Guy Jacob, conservation chairman of the Nassau Hiking and Outdoor Club, said it was up to individual states to take the mantle on environmental issues “in the face of federal inaction.”
“Throughout our union’s history … individual states have led and changed the course of American history,” Jacob testified before the State Senate panel. “Once again, New York State is at the crossroads of historical significance.”
Making history is certainly on the minds of Kaminsky, who introduced Senate Bill S2992, and his multitude of co-sponsors – a partisan assemblage of statewide Democrats with a few third-party designations thrown in and nary a Republican in sight.

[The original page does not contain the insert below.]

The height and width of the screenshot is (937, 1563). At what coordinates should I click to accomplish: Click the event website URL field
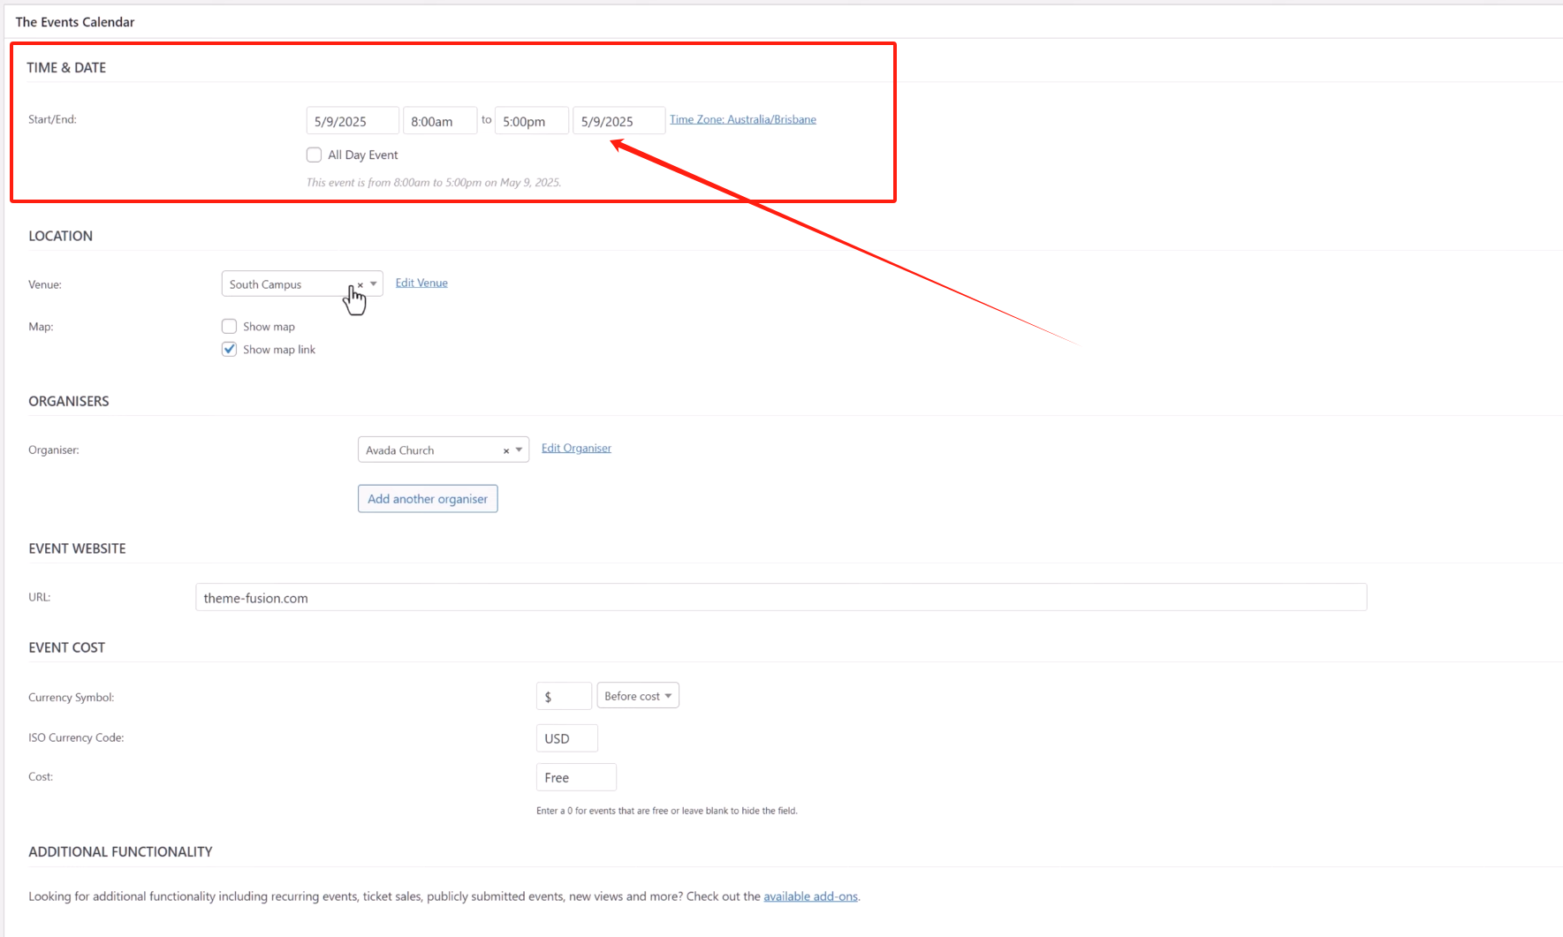[780, 597]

A companion bill sponsored by NYS Assemblyman Steve Englebright (D-Port Jefferson) is working its way to the State Assembly floor, similarly supported along party lines.
Referencing the Paris Agreement – the international climate-change accord agreed to in 2015 by 195 countries and later dismissed by President Donald Trump, who summarily withdrew the United States – and noting “the severity of current climate change,” the CCPA warns that “the threat of additional and more severe change will be affected by the actions undertaken by New York and other jurisdictions to reduce greenhouse-gas emissions.”

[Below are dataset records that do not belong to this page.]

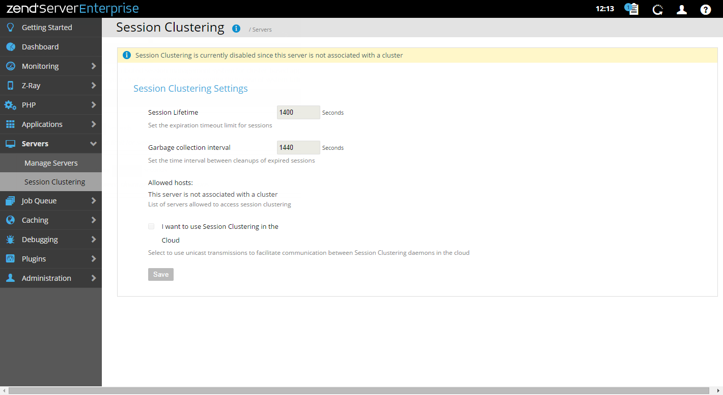Open the user account icon
The width and height of the screenshot is (723, 395).
(x=682, y=9)
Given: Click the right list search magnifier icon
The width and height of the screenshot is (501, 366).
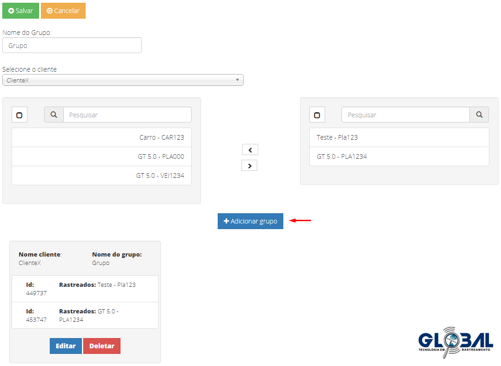Looking at the screenshot, I should point(479,115).
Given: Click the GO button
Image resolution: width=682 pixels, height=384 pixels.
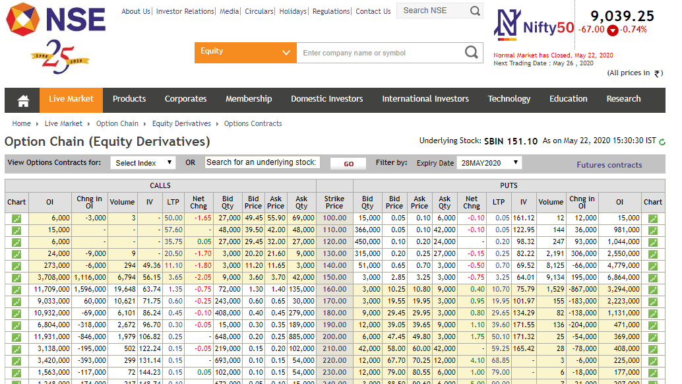Looking at the screenshot, I should [x=348, y=163].
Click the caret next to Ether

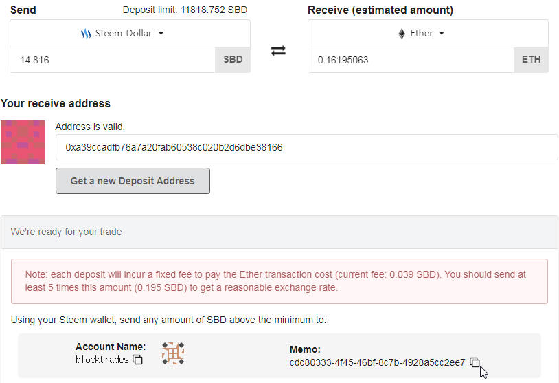pyautogui.click(x=442, y=33)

To that end, it lays out a laundry list of emission-reduction, clean-generation directives spanning multiple industries and, where necessary and possible, targeting disadvantaged communities first – a cross-cultural smorgasbord of renewable-energy mandates meant to promote good-paying jobs and boost the production economy while saving the world.
The proposed law also creates a “New York State Climate Change Council” – including members appointed by the governor, the Senate and the Assembly, as well as at-large professional members – to see the new mandates through to fruition.

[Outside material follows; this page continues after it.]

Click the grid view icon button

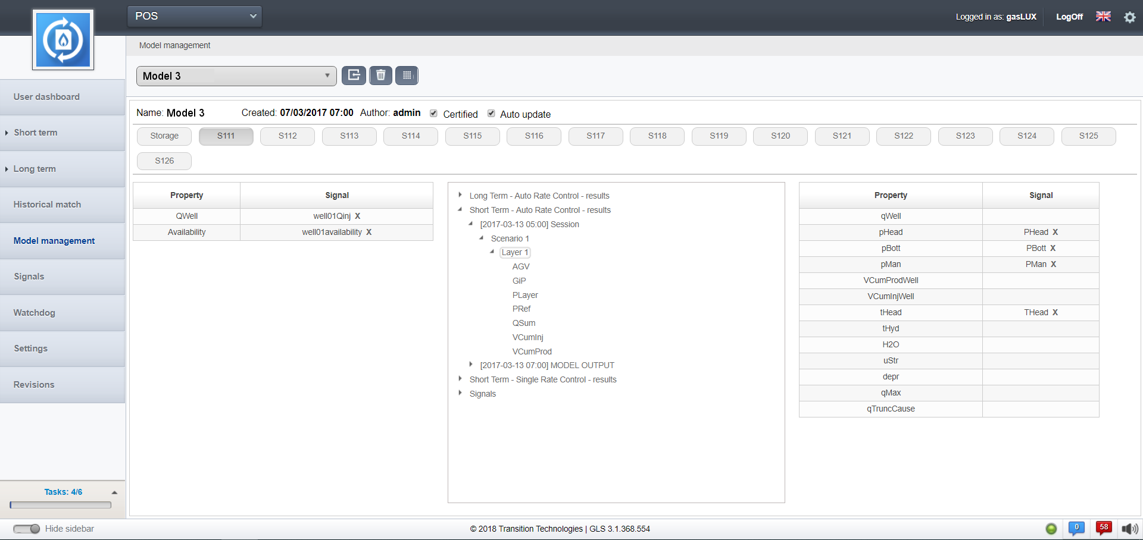coord(407,76)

The ultimate goal: a statewide reduction of 100 percent (from 1990 levels) of greenhouse-gas emissions from anthropogenic sources by the year 2050, with at least a 50 percent reduction achieved by 2030.
It’s an ambitious agenda – but according to NY Renews member Ryan Madden, sustainability organizer for the Long Island Progressive Coalition, the Empire State has the wherewithal “to reorient ourselves and to tackle the climate crisis with the urgency it demands.”
“In New York State, we have a solution … that will serve as a model to other states,” Madden told state legislators Friday. “This is a transformative bill that changes the logic of our economic and governance systems, the only appropriate response to the threats posed by climate change and the structural forces that have caused it.”